[Stored dataset items]
[Start of section]

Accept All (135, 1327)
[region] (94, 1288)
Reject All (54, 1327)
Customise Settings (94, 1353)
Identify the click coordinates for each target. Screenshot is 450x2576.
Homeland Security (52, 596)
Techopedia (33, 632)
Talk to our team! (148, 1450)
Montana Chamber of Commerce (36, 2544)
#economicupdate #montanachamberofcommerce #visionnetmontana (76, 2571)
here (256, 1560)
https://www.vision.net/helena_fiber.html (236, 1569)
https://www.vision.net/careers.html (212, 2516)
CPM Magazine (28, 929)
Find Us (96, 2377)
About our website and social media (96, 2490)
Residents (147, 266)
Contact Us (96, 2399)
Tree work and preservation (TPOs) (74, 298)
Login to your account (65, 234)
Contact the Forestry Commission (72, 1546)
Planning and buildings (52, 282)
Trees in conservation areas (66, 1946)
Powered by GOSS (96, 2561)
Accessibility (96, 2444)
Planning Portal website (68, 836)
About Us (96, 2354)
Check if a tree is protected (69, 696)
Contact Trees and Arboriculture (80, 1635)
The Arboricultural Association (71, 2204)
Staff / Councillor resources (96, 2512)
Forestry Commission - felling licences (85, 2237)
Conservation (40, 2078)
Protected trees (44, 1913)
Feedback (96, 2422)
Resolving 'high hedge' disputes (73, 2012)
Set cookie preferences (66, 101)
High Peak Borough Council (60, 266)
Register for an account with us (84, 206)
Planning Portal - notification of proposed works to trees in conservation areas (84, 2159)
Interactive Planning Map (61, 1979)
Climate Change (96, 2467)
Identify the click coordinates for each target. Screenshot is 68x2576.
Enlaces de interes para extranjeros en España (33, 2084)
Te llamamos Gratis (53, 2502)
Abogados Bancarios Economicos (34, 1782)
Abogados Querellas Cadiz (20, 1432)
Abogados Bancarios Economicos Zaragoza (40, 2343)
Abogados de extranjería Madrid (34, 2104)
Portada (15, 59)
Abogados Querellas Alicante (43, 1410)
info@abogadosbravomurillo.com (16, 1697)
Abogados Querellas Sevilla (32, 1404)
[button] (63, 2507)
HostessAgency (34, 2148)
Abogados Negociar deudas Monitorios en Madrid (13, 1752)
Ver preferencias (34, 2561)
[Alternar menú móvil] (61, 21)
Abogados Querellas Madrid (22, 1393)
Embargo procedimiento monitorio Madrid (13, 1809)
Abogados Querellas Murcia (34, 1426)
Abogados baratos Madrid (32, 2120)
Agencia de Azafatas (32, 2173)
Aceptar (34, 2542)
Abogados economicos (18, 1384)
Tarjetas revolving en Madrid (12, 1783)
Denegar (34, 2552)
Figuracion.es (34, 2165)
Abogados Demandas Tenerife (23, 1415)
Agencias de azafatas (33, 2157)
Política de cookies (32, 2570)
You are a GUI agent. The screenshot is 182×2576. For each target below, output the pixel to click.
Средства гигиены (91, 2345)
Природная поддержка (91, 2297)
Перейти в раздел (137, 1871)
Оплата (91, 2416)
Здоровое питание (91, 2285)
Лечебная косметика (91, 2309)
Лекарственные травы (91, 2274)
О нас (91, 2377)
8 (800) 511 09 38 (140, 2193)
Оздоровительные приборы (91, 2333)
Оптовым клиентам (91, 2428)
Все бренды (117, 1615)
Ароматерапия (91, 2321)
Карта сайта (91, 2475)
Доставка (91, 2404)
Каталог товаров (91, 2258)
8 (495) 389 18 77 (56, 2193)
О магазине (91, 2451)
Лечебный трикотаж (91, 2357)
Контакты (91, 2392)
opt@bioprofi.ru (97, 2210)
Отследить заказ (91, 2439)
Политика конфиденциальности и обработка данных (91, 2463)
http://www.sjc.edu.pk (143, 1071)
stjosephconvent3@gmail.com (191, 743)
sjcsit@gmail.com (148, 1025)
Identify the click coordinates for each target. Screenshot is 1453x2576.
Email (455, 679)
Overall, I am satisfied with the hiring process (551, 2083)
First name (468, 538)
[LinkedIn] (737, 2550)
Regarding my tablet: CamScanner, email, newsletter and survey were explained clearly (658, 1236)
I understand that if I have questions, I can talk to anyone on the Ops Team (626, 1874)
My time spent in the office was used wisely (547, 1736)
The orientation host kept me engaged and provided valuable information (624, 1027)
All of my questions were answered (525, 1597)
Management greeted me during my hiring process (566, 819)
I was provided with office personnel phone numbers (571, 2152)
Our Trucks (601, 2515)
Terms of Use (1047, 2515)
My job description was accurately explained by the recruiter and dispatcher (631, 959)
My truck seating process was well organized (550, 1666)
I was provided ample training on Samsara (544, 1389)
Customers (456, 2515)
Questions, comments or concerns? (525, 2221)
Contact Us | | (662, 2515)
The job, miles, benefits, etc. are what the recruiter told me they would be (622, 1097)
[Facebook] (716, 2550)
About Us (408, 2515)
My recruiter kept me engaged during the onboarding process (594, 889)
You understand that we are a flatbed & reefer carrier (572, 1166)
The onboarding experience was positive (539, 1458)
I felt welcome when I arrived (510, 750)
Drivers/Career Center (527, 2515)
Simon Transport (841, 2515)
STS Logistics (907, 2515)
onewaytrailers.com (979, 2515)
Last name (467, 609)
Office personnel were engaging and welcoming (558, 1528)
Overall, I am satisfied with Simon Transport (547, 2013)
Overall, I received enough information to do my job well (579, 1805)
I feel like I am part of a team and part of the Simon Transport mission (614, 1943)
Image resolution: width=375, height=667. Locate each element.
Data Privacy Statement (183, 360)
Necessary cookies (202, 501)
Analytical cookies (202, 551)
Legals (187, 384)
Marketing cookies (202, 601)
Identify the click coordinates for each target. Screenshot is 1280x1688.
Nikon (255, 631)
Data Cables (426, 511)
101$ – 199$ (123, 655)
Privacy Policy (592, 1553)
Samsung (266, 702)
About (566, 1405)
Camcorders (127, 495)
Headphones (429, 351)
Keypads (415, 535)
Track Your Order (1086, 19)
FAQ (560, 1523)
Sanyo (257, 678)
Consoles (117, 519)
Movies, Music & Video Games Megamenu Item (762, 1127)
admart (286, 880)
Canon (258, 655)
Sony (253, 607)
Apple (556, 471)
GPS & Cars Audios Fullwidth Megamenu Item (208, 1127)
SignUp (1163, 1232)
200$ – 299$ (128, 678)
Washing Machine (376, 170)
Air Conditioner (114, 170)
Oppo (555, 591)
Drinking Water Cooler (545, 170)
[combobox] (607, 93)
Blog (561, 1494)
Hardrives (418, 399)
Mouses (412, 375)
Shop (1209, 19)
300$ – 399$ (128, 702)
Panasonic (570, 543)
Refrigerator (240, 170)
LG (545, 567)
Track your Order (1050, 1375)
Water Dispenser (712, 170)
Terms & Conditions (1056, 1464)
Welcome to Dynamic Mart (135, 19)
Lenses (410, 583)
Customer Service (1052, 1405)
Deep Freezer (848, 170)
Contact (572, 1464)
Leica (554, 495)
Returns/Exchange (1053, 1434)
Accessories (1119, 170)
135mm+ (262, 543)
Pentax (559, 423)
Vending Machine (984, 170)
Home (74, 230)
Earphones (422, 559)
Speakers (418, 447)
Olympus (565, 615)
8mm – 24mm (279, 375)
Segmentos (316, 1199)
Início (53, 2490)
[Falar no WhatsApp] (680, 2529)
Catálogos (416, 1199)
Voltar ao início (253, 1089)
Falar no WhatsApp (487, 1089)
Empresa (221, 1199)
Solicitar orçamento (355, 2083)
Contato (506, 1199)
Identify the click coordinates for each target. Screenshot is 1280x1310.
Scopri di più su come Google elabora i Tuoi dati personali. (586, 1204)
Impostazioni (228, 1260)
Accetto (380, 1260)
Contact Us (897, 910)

[End of section]

[WHAT IS EXPECTED]
The records must be reproduced in full. Nothing should differ.

[EXERCISE OUTPUT]
Accept All (135, 1327)
[region] (94, 1288)
Reject All (54, 1327)
Customise Settings (94, 1353)
Identify the click coordinates for each target. Screenshot is 450x2576.
Homeland Security (52, 596)
Techopedia (33, 632)
Talk to our team! (148, 1450)
Montana Chamber of Commerce (36, 2544)
#economicupdate #montanachamberofcommerce #visionnetmontana (76, 2571)
here (256, 1560)
https://www.vision.net/helena_fiber.html (236, 1569)
https://www.vision.net/careers.html (212, 2516)
CPM Magazine (28, 929)
Find Us (96, 2377)
About our website and social media (96, 2490)
Residents (147, 266)
Contact Us (96, 2399)
Tree work and preservation (TPOs) (74, 298)
Login to your account (65, 234)
Contact the Forestry Commission (72, 1546)
Planning and buildings (52, 282)
Trees in conservation areas (66, 1946)
Powered by GOSS (96, 2561)
Accessibility (96, 2444)
Planning Portal website (68, 836)
About Us (96, 2354)
Check if a tree is protected (69, 696)
Contact Trees and Arboriculture (80, 1635)
The Arboricultural Association (71, 2204)
Staff / Councillor resources (96, 2512)
Forestry Commission - felling licences (85, 2237)
Conservation (40, 2078)
Protected trees (44, 1913)
Feedback (96, 2422)
Resolving 'high hedge' disputes (73, 2012)
Set cookie preferences (66, 101)
High Peak Borough Council (60, 266)
Register for an account with us (84, 206)
Planning Portal - notification of proposed works to trees in conservation areas (84, 2159)
Interactive Planning Map (61, 1979)
Climate Change (96, 2467)
Identify the click coordinates for each target. Screenshot is 68x2576.
Enlaces de interes para extranjeros en España (33, 2084)
Te llamamos Gratis (53, 2502)
Abogados Bancarios Economicos (34, 1782)
Abogados Querellas Cadiz (20, 1432)
Abogados Bancarios Economicos Zaragoza (40, 2343)
Abogados de extranjería Madrid (34, 2104)
Portada (15, 59)
Abogados Querellas Alicante (43, 1410)
info@abogadosbravomurillo.com (16, 1697)
Abogados Querellas Sevilla (32, 1404)
[button] (63, 2507)
HostessAgency (34, 2148)
Abogados Negociar deudas Monitorios en Madrid (13, 1752)
Ver preferencias (34, 2561)
[Alternar menú móvil] (61, 21)
Abogados Querellas Madrid (22, 1393)
Embargo procedimiento monitorio Madrid (13, 1809)
Abogados Querellas Murcia (34, 1426)
Abogados baratos Madrid (32, 2120)
Agencia de Azafatas (32, 2173)
Aceptar (34, 2542)
Abogados economicos (18, 1384)
Tarjetas revolving en Madrid (12, 1783)
Denegar (34, 2552)
Figuracion.es (34, 2165)
Abogados Demandas Tenerife (23, 1415)
Agencias de azafatas (33, 2157)
Política de cookies (32, 2570)
You are a GUI agent. The screenshot is 182×2576. For each target below, output the pixel to click.
Средства гигиены (91, 2345)
Природная поддержка (91, 2297)
Перейти в раздел (137, 1871)
Оплата (91, 2416)
Здоровое питание (91, 2285)
Лечебная косметика (91, 2309)
Лекарственные травы (91, 2274)
О нас (91, 2377)
8 (800) 511 09 38 (140, 2193)
Оздоровительные приборы (91, 2333)
Оптовым клиентам (91, 2428)
Все бренды (117, 1615)
Ароматерапия (91, 2321)
Карта сайта (91, 2475)
Доставка (91, 2404)
Каталог товаров (91, 2258)
8 (495) 389 18 77 (56, 2193)
О магазине (91, 2451)
Лечебный трикотаж (91, 2357)
Контакты (91, 2392)
opt@bioprofi.ru (97, 2210)
Отследить заказ (91, 2439)
Политика конфиденциальности и обработка данных (91, 2463)
http://www.sjc.edu.pk (143, 1071)
stjosephconvent3@gmail.com (191, 743)
sjcsit@gmail.com (148, 1025)
Identify the click coordinates for each target. Screenshot is 1453x2576.
Email (455, 679)
Overall, I am satisfied with the hiring process (551, 2083)
First name (468, 538)
[LinkedIn] (737, 2550)
Regarding my tablet: CamScanner, email, newsletter and survey were explained clearly (658, 1236)
I understand that if I have questions, I can talk to anyone on the Ops Team (626, 1874)
My time spent in the office was used wisely (547, 1736)
The orientation host kept me engaged and provided valuable information (624, 1027)
All of my questions were answered (525, 1597)
Management greeted me during my hiring process (566, 819)
I was provided with office personnel phone numbers (571, 2152)
Our Trucks (601, 2515)
Terms of Use (1047, 2515)
My job description was accurately explained by the recruiter and dispatcher (631, 959)
My truck seating process was well organized (550, 1666)
I was provided ample training on Samsara (544, 1389)
Customers (456, 2515)
Questions, comments or concerns? (525, 2221)
Contact Us | | (662, 2515)
The job, miles, benefits, etc. are what the recruiter told me they would be (622, 1097)
[Facebook] (716, 2550)
About Us (408, 2515)
My recruiter kept me engaged during the onboarding process (594, 889)
You understand that we are a flatbed & reefer carrier (572, 1166)
The onboarding experience was positive (539, 1458)
I felt welcome when I arrived (510, 750)
Drivers/Career Center (527, 2515)
Simon Transport (841, 2515)
STS Logistics (907, 2515)
onewaytrailers.com (979, 2515)
Last name (467, 609)
Office personnel were engaging and welcoming (558, 1528)
Overall, I am satisfied with Simon Transport (547, 2013)
Overall, I received enough information to do my job well (579, 1805)
I feel like I am part of a team and part of the Simon Transport mission (614, 1943)
Image resolution: width=375, height=667. Locate each element.
Data Privacy Statement (183, 360)
Necessary cookies (202, 501)
Analytical cookies (202, 551)
Legals (187, 384)
Marketing cookies (202, 601)
Identify the click coordinates for each target. Screenshot is 1280x1688.
Nikon (255, 631)
Data Cables (426, 511)
101$ – 199$ (123, 655)
Privacy Policy (592, 1553)
Samsung (266, 702)
About (566, 1405)
Camcorders (127, 495)
Headphones (429, 351)
Keypads (415, 535)
Track Your Order (1086, 19)
FAQ (560, 1523)
Sanyo (257, 678)
Consoles (117, 519)
Movies, Music & Video Games Megamenu Item (762, 1127)
admart (286, 880)
Canon (258, 655)
Sony (253, 607)
Apple (556, 471)
GPS & Cars Audios Fullwidth Megamenu Item (208, 1127)
SignUp (1163, 1232)
200$ – 299$ (128, 678)
Washing Machine (376, 170)
Air Conditioner (114, 170)
Oppo (555, 591)
Drinking Water Cooler (545, 170)
[combobox] (607, 93)
Blog (561, 1494)
Hardrives (418, 399)
Mouses (412, 375)
Shop (1209, 19)
300$ – 399$ (128, 702)
Panasonic (570, 543)
Refrigerator (240, 170)
LG (545, 567)
Track your Order (1050, 1375)
Water Dispenser (712, 170)
Terms & Conditions (1056, 1464)
Welcome to Dynamic Mart (135, 19)
Lenses (410, 583)
Customer Service (1052, 1405)
Deep Freezer (848, 170)
Contact (572, 1464)
Leica (554, 495)
Returns/Exchange (1053, 1434)
Accessories (1119, 170)
135mm+ (262, 543)
Pentax (559, 423)
Vending Machine (984, 170)
Home (74, 230)
Earphones (422, 559)
Speakers (418, 447)
Olympus (565, 615)
8mm – 24mm (279, 375)
Segmentos (316, 1199)
Início (53, 2490)
[Falar no WhatsApp] (680, 2529)
Catálogos (416, 1199)
Voltar ao início (253, 1089)
Falar no WhatsApp (487, 1089)
Empresa (221, 1199)
Solicitar orçamento (355, 2083)
Contato (506, 1199)
Identify the click coordinates for each target. Screenshot is 1280x1310.
Scopri di più su come Google elabora i Tuoi dati personali. (586, 1204)
Impostazioni (228, 1260)
Accetto (380, 1260)
Contact Us (897, 910)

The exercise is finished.